Premchand, trashed?

Just as Tagore used to be described as the sun whom nobody could escape, Premchand too remains a challenge to Hindi writers

Published - July 31, 2020 05:14 pm IST

As a writer, Premchand can only be compared with Rabindranath Tagore if only their influence on their respective Hindi and Bengali communities, as well as their international fame, are taken into account and the comparison is not overstretched to render it ludicrous.

Just as Tagore used to be described as the sun whom nobody could escape, Premchand too remains a challenge to Hindi writers even to this day although the art of fiction writing has made tremendous progress since his death in 1936.

Some Hindi writers deal with him by drawing inspiration from his works while others choose the easy way of trashing him. The latest example of the latter trend are the comments made by Sanjay Sahai, triggering a fierce controversy in the Hindi literary world. People were aghast since these derogatory comments were made by a person who happened to be the editor of monthly magazine ‘Hans’ that proudly carried Premchand’s name as its “original founder-editor” and Rajendra Yadav’s name as its second editor.

In a recent video appearance, Sahai was asked as to why the present-day editors like him ignored new writers although many of them were writing much better than Premchand. While agreeing with the questioner, he said that it was imperative for writers to write better than Premchand as, barring 25 to 30, the rest of Premchand’s short stories were nothing but trash. He cited “Bade Ghar Ki Beti” (The Daughter of a Rich House) and “Namak Ka Daroga” (The Salt Inspector) as examples. Displaying a conceptual muddleheadedness, he called them “status quoist” as well as “realist” in the same breath.

It may be pointed out that both the short stories belong to the early phase of Premchand’s literary life and cannot be used as a pretext to trash him as many serious scholars of Premchand’s oeuvre consider them quite important.

Pro-Hindutva researcher Kamal Kishore Goyanka, who devoted his entire life to discover, chronologically arrange and edit Premchand’s works, considers “Bade Ghar Ki Beti” and “Namak Ka Daroga”, published in 1910 and 1913 respectively, as those short stories that brought wide acclaim to Premchand and helped him reach the pinnacle of fame. According to Goyanka’s research, Premchand wrote 301 short stories. So, if one were to go by Sanjay Sahai’s opinion, at least 271 of them belong to the garbage bin.

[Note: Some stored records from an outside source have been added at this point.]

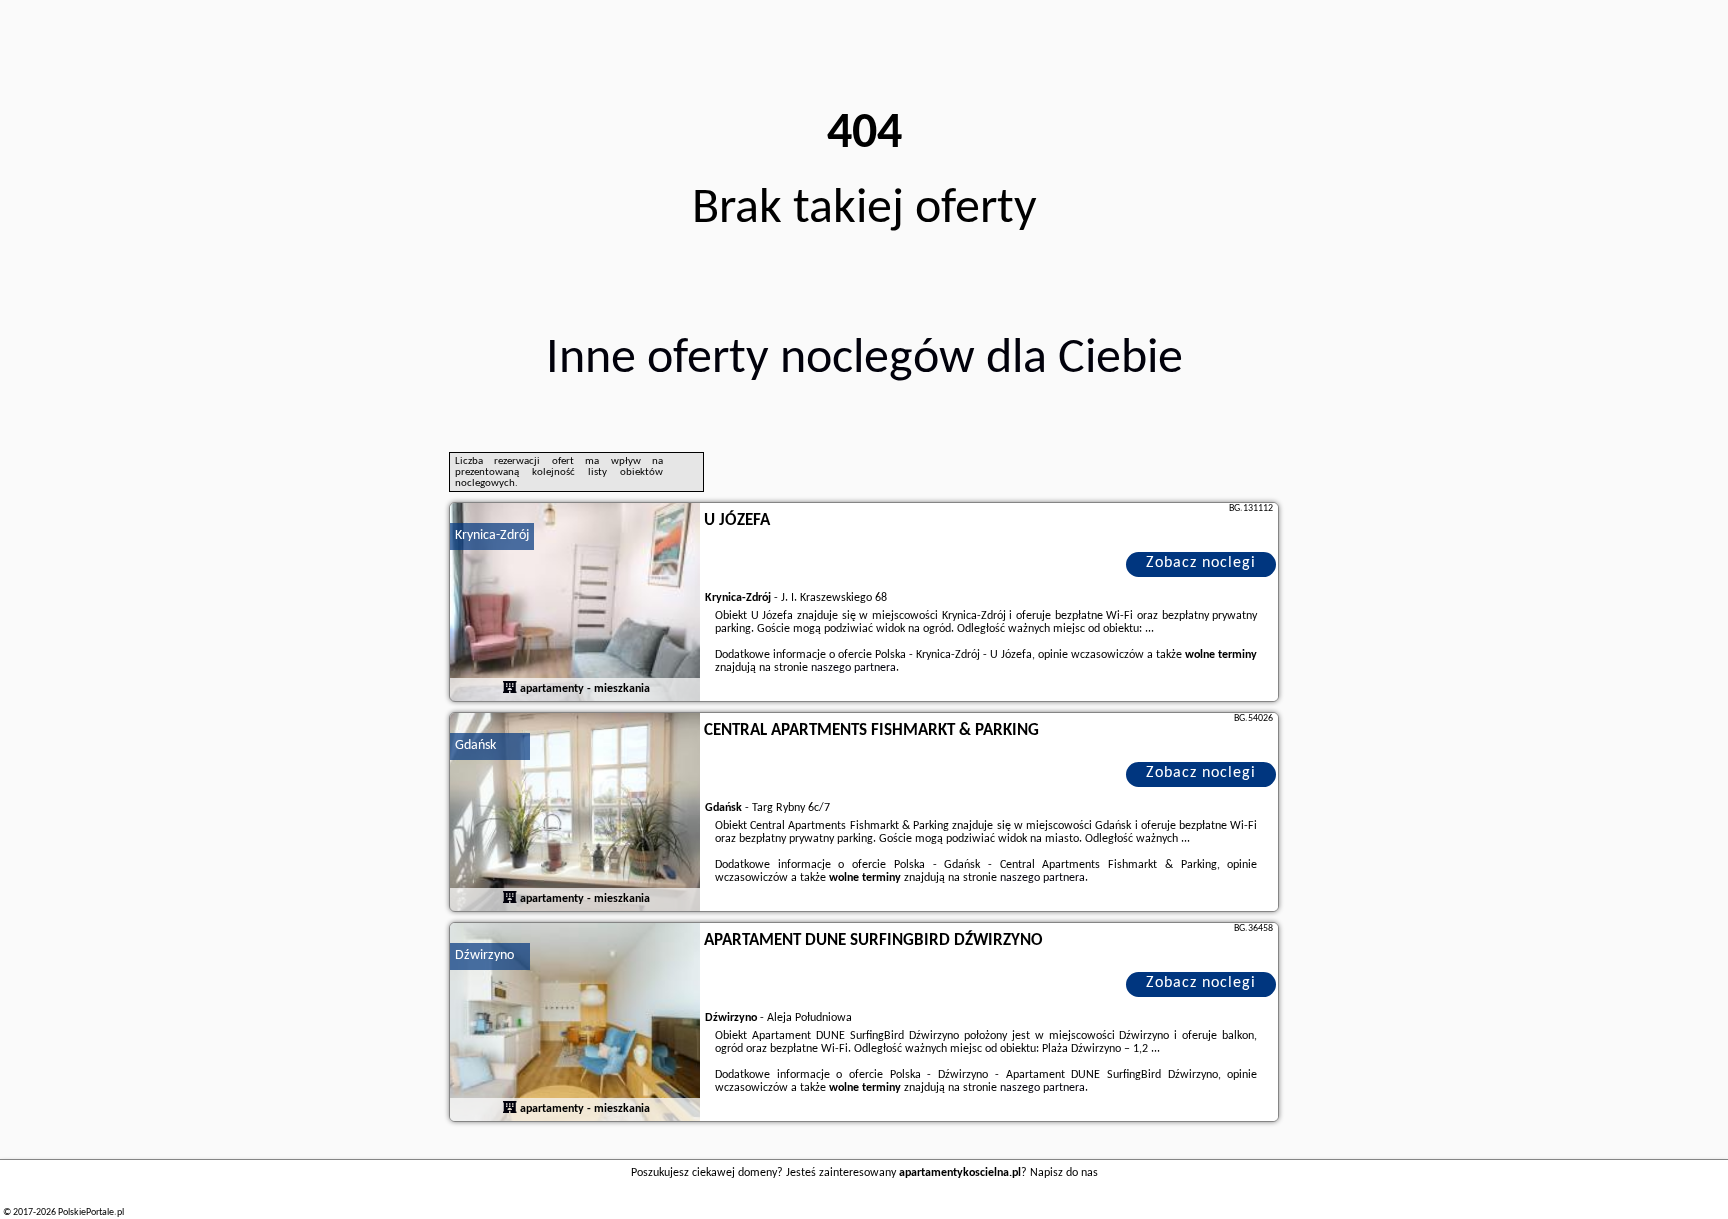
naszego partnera (853, 668)
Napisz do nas (1064, 1173)
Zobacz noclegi (1201, 563)
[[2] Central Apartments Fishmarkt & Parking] (575, 813)
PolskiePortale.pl (91, 1212)
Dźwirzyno (484, 955)
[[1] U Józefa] (575, 603)
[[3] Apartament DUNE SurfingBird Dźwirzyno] (575, 1023)
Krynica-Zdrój (492, 535)
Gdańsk (475, 745)
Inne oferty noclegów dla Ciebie (864, 359)
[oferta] (510, 689)
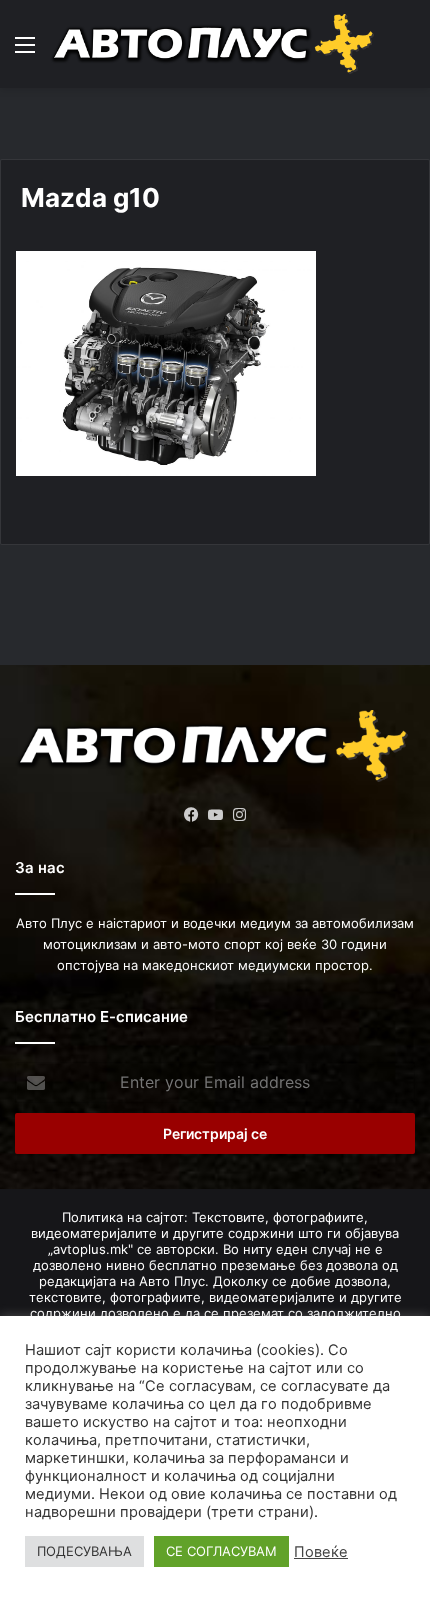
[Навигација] (25, 51)
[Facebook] (191, 815)
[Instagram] (239, 815)
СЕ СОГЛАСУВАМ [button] (221, 1551)
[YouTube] (215, 815)
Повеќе (321, 1552)
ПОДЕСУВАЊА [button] (84, 1551)
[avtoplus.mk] (215, 44)
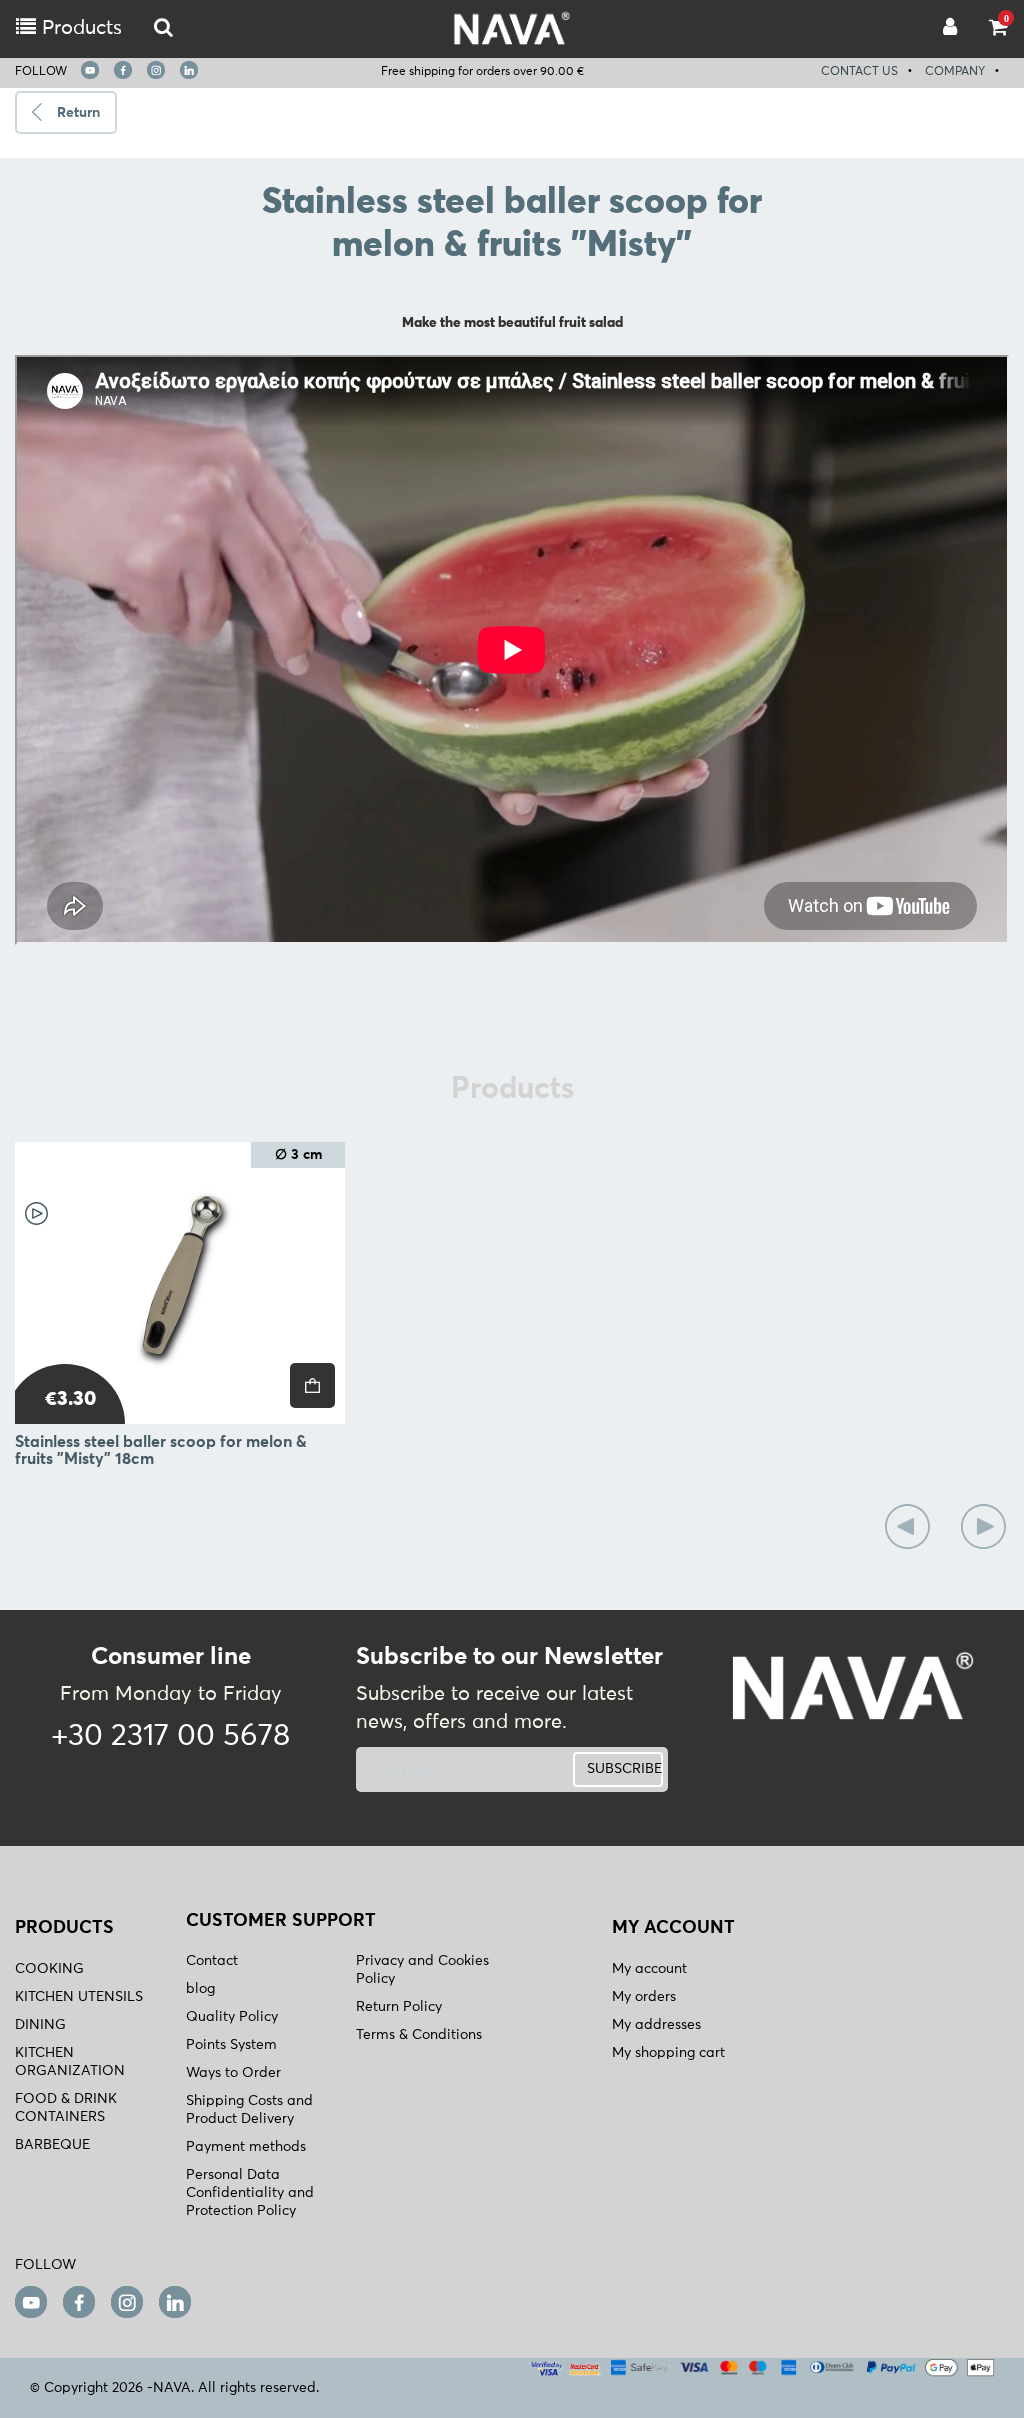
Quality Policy (232, 2017)
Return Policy (399, 2007)
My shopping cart (668, 2053)
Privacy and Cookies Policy (422, 1970)
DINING (40, 2025)
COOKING (49, 1969)
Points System (231, 2045)
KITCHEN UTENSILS (79, 1997)
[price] (312, 1385)
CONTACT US (859, 72)
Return (78, 113)
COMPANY (955, 72)
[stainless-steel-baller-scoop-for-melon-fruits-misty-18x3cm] (180, 1283)
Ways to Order (233, 2073)
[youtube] (90, 70)
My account (649, 1969)
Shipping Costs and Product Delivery (249, 2110)
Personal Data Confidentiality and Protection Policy (250, 2193)
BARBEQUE (52, 2145)
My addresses (656, 2025)
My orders (644, 1997)
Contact (212, 1961)
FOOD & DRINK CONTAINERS (66, 2108)
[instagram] (156, 70)
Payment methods (246, 2147)
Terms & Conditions (419, 2035)
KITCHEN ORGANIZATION (70, 2062)
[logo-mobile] (163, 28)
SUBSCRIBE (624, 1769)
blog (200, 1989)
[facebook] (123, 70)
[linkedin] (189, 70)
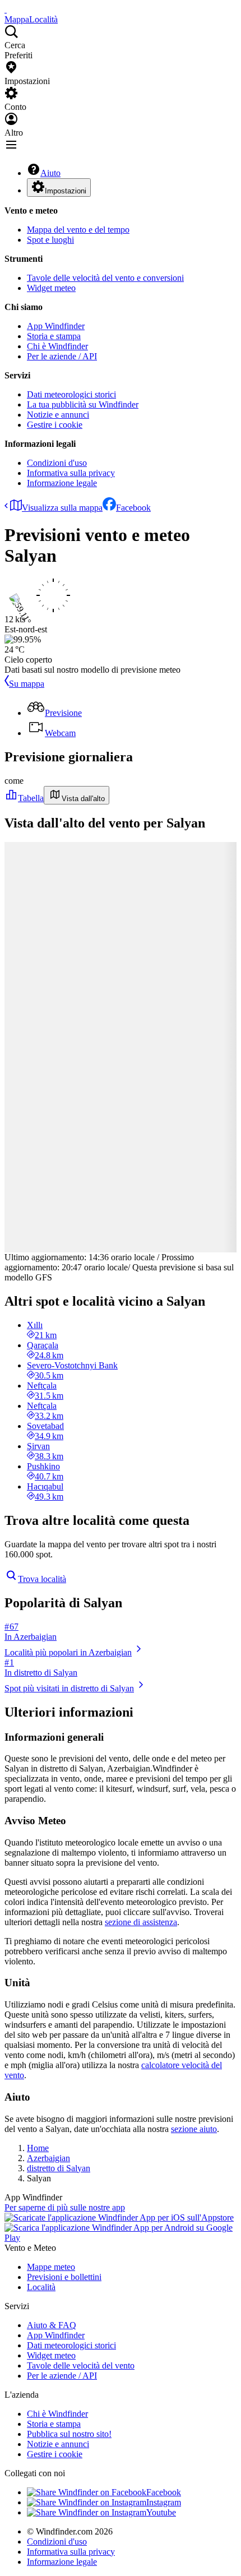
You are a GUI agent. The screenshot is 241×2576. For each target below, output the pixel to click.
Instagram (163, 2502)
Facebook (133, 507)
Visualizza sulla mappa (62, 507)
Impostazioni (65, 191)
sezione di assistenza (141, 1922)
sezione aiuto (194, 2129)
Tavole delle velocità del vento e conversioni (105, 278)
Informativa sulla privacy (71, 473)
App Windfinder (56, 326)
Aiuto (50, 173)
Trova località (42, 1579)
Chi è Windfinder (57, 346)
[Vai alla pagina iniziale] (5, 9)
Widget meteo (51, 288)
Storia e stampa (54, 336)
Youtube (161, 2512)
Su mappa (26, 683)
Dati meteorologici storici (71, 394)
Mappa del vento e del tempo (78, 229)
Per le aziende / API (62, 356)
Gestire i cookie (54, 424)
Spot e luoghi (50, 239)
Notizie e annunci (58, 414)
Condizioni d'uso (57, 463)
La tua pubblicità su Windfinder (82, 404)
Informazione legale (62, 483)
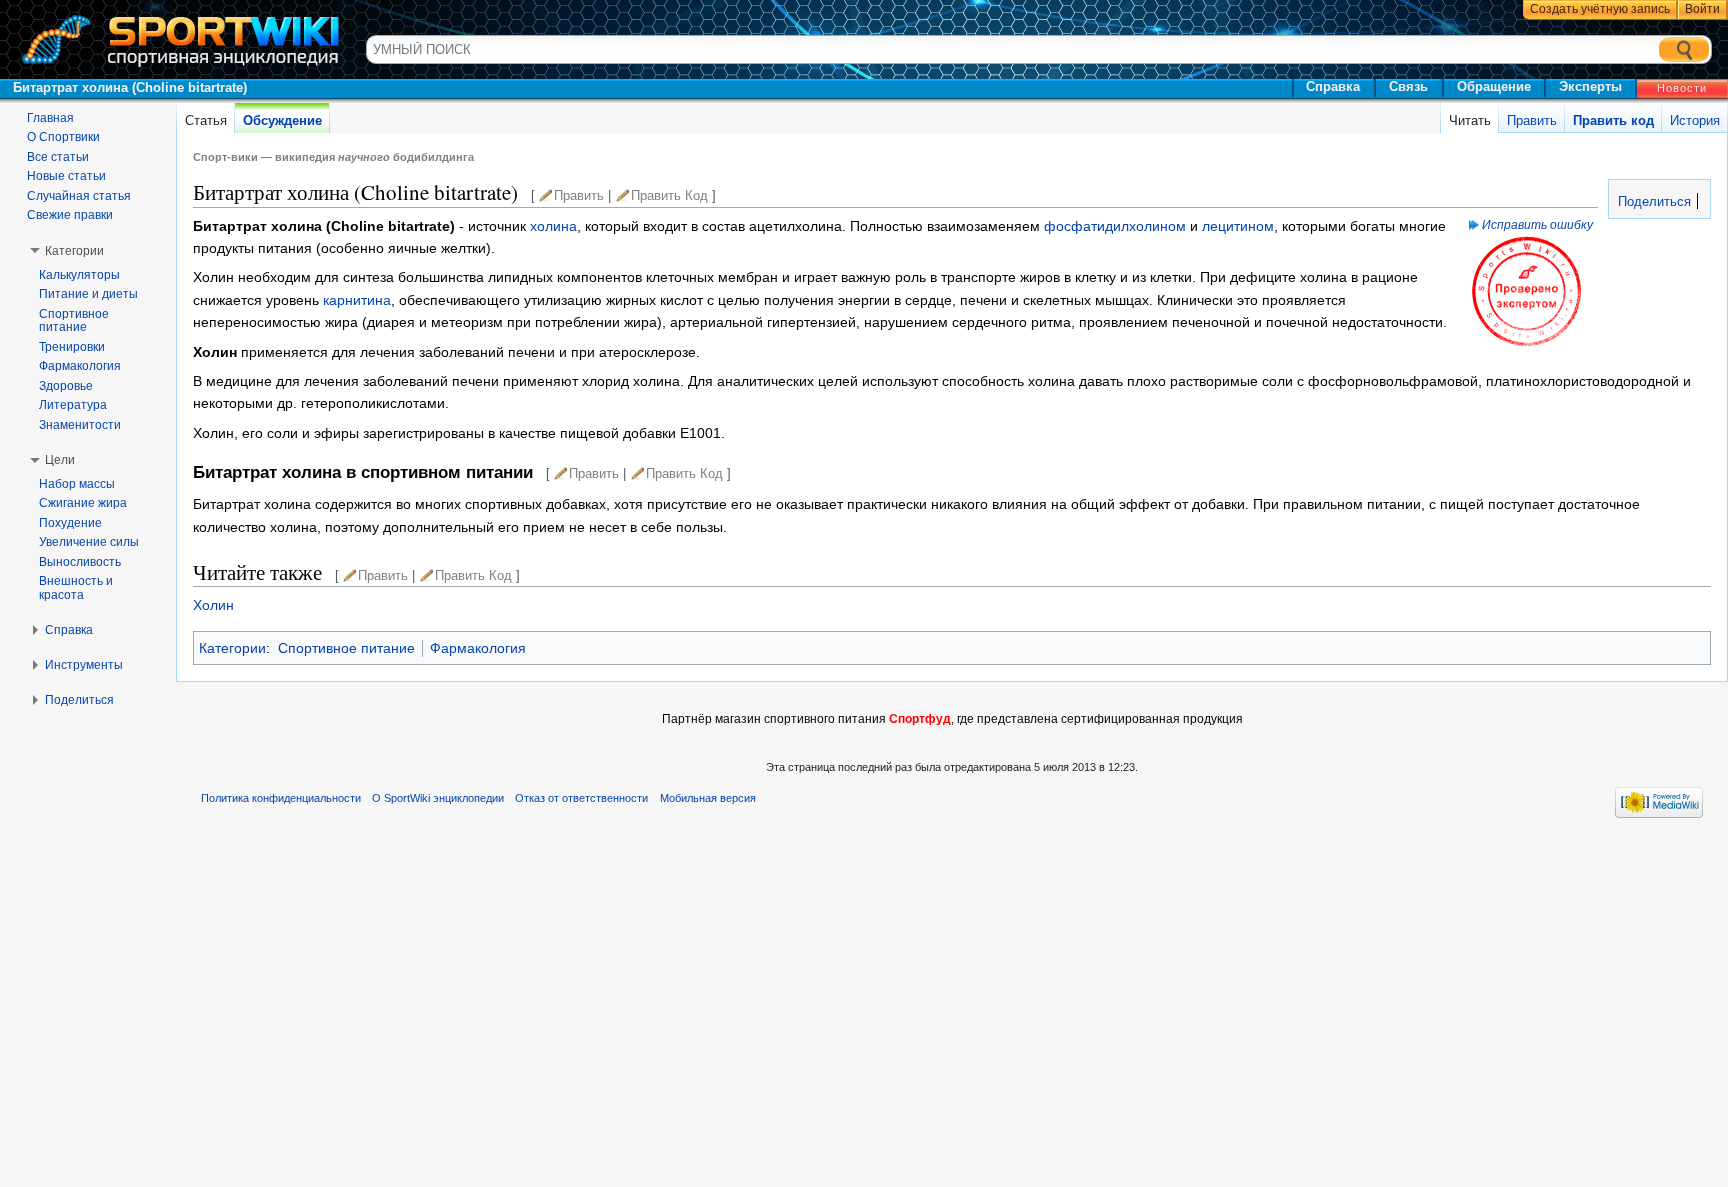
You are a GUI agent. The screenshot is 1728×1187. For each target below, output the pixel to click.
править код (669, 195)
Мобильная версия (708, 798)
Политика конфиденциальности (281, 798)
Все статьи (58, 157)
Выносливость (80, 562)
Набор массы (77, 484)
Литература (73, 405)
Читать (1470, 120)
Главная (50, 118)
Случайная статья (79, 196)
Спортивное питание (346, 648)
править (579, 195)
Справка (1333, 86)
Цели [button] (60, 460)
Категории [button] (74, 251)
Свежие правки (70, 215)
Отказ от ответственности (581, 798)
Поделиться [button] (79, 700)
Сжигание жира (83, 503)
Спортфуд (920, 719)
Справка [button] (69, 630)
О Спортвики (63, 137)
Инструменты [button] (84, 665)
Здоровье (66, 386)
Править (1532, 120)
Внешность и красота (76, 588)
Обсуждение (282, 120)
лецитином (1238, 226)
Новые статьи (66, 176)
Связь (1408, 86)
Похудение (70, 523)
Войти (1702, 9)
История (1695, 120)
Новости (1682, 88)
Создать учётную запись (1600, 9)
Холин (213, 605)
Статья (206, 120)
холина (553, 226)
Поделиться (1652, 202)
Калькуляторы (79, 275)
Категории (232, 648)
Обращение (1494, 86)
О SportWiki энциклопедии (438, 798)
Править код (1613, 120)
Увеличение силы (89, 542)
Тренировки (72, 347)
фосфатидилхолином (1115, 226)
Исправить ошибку (1537, 224)
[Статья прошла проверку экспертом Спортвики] (1526, 290)
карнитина (357, 300)
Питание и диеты (88, 294)
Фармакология (478, 648)
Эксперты (1590, 86)
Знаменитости (80, 425)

A writer develops with time and his works emerge as part of an ever-unfolding process. Sachchidanand Hiranand Vatsyayan Agyeya, one of the top Hindi writers, once strongly criticised those who “displayed nothing but their ego and prejudice” by drawing up lists of writers who were “ahead of Premchand by at least ten years”.

He opined that Premchand was the first modern fiction writer in Hindi as his works had a deep understanding of modernity, contemporaneity, and inner forces active in contemporary society. Agyeya also underlined the difference between Premchand and his predecessors by pointing out that while their works were imbued with national consciousness, it was Premchand who coalesced national consciousness with social consciousness.

He also questioned the assertion that Premchand’s successors had left him behind, saying that “had it been so, it would have been a matter of satisfaction”. In his opinion, it was the excessive infatuation with form or technique that accorded undeserved importance to a certain kind of fiction.

Those who assert that Premchand was indifferent to “form” must read the two-part article that Premchand wrote on the “art of story-telling”. In this article, he explains his understanding of the art of story-telling and what realism is all about. He says that a short story is not “real” but reads like real. In real life, we do not react with such empathy to other people’s happiness or sorrows as we do when we read a short story because it offers us the minute details of its characters’ inner world.

It goes without saying that all the works of a writer cannot be of the same quality. It is said that Ghalib suppressed two-thirds of his poetic output and published only one-third in his Diwan because he wanted to offer high-quality stuff to the cognoscenti. Even then, all the published ghazals of his are not of the same literary value.